Records provided ▸
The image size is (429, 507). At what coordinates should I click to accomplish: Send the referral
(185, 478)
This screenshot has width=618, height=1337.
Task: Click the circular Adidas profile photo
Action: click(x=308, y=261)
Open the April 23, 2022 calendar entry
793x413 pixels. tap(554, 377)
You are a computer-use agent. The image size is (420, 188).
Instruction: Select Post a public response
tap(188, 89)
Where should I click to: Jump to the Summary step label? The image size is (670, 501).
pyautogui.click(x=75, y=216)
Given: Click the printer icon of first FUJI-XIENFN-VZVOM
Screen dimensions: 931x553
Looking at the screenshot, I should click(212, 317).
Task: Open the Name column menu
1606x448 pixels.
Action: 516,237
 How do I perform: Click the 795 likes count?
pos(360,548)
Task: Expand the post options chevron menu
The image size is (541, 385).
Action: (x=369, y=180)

What needs to be done ▸ There is one span to return: the line holding "Given: Click the" and every line after it through the end of the listing above; please give it exactly and add nothing.

Exercise response ▸
Given: Click the printer icon of first FUJI-XIENFN-VZVOM
Screen dimensions: 931x553
Looking at the screenshot, I should click(212, 317).
Task: Open the Name column menu
1606x448 pixels.
Action: 516,237
 How do I perform: Click the 795 likes count?
pos(360,548)
Task: Expand the post options chevron menu
The image size is (541, 385).
Action: (x=369, y=180)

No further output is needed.